Maury Rubin, owner of City Bakery.

Maury Rubin, owner of City Bakery, did not have a traditional introduction into the bakery business. For years, he wasn’t even anywhere close to thinking about baking.

Rubin, 54, grew up watching and loving sports. He knew he wanted to be involved in the radio and TV media. Rubin says, “When I was in college, I was the play-by-play announcer for […] the radio station, basketball, football, lacrosse”. Rubin later on moved to New York City from Maryland and was hired as a television director for ABC.

But his career in producing and directing sports television only lasted five and a half years, over 25 years ago. “I took a vacation in France,” says Rubin, “and I took a pastry course purely for fun. I loved it. I became a little obsessed about it. I decided to stay in France”. And just like that, Rubin began developing his love for baked goods and embarked on his journey that would one day lead him to own one of the most famous bakeries in all of NYC.
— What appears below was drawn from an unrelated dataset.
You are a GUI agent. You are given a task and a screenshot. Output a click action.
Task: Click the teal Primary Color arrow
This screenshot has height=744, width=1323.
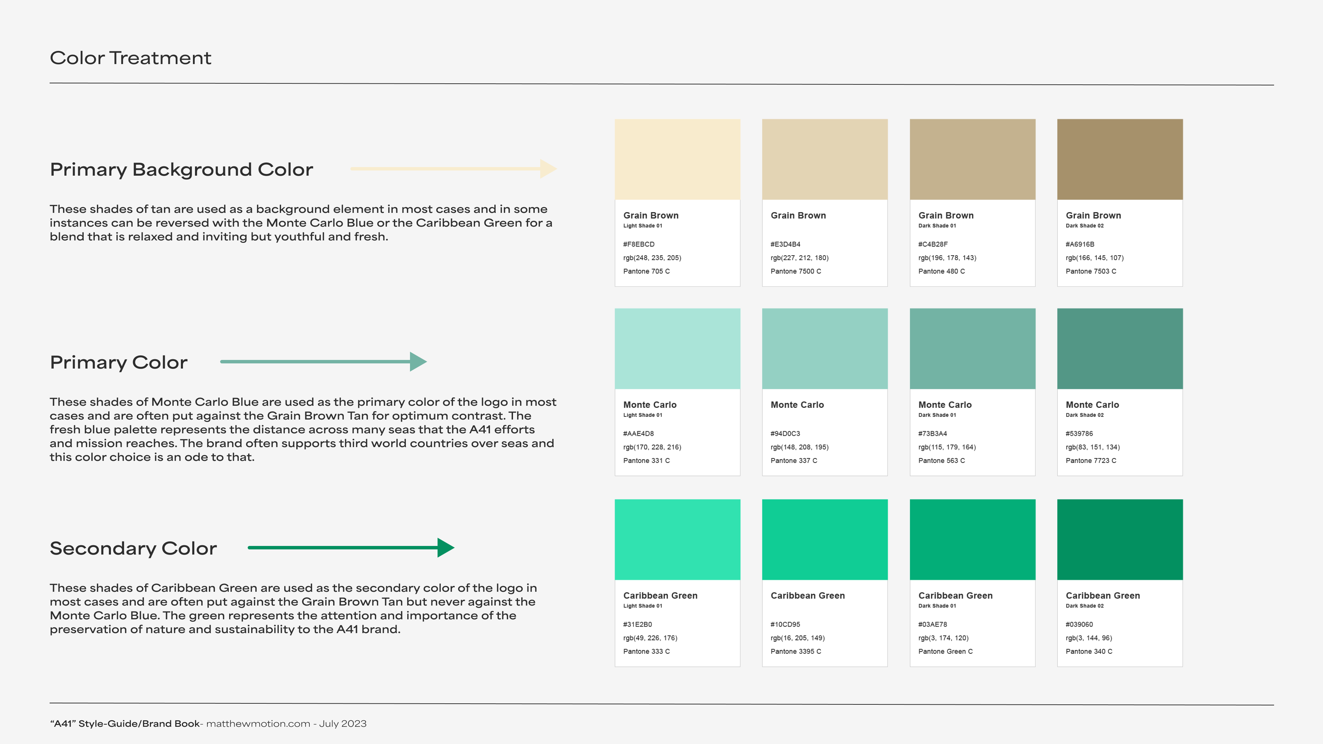(x=323, y=361)
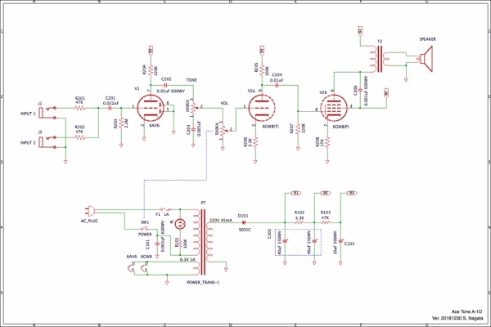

Rubin returned from France a year after his vacation was supposed to end, making his apprentice period an untraditional one. Usually, people stay for their apprentice period three to five years. Rubin describes his journey back to New York City through the discovery of bakeries: “When I got back to New York, I discovered that bakeries here were terrible. I didn’t know that until I came back to New York, and I went to every bakery in New York City; and like the first ten days I was here, I was like a maniac about it“. Rubin prides himself for traveling around New York to try his local competitors’ products but strays away from places such as Starbucks.

When speaking about the development of his bakery, Rubin seems to be talking about his own child. “City Bakery made its first profit in its fourth year and its made a profit ever since” explains Rubin. The City Bakery is widely known to tourists nowadays for their hot chocolate and freshly made marshmallows, which sell year-round.

Rubin has built his bakery from the ground up and created a reputation for his bakery that makes it be a satisfying part of the day for many New Yorkers. Rubin says “we’ve been selling a thousand cookies seven days a week for at least 15 years”.

The City Bakery has been growing with the neighborhood it is in. Almost 24 years after its opening, Rubin says “Union Square has gone from being a very quiet development projects to one of the most valuable neighborhood in New York and busy profile and great reputation”, and he is proud to have his bakery be a part of it.

Hundreds of New Yorkers and tourists roamed to 18th Street for City Bakery’s annual Hot Chocolate Festival, all to get a taste of the bakery’s infamous goods. But Rubin acknowledges that it is not easy staying in this business around the city and says that he has watched many local bakeries come and go around him, but the welcoming atmosphere and chirpy staff will keep drawing in people for many more years.

And even though Rubin may not have the traditional story to tell about how he became a baker, he proudly says “I’ve been the baker every day, the whole time”.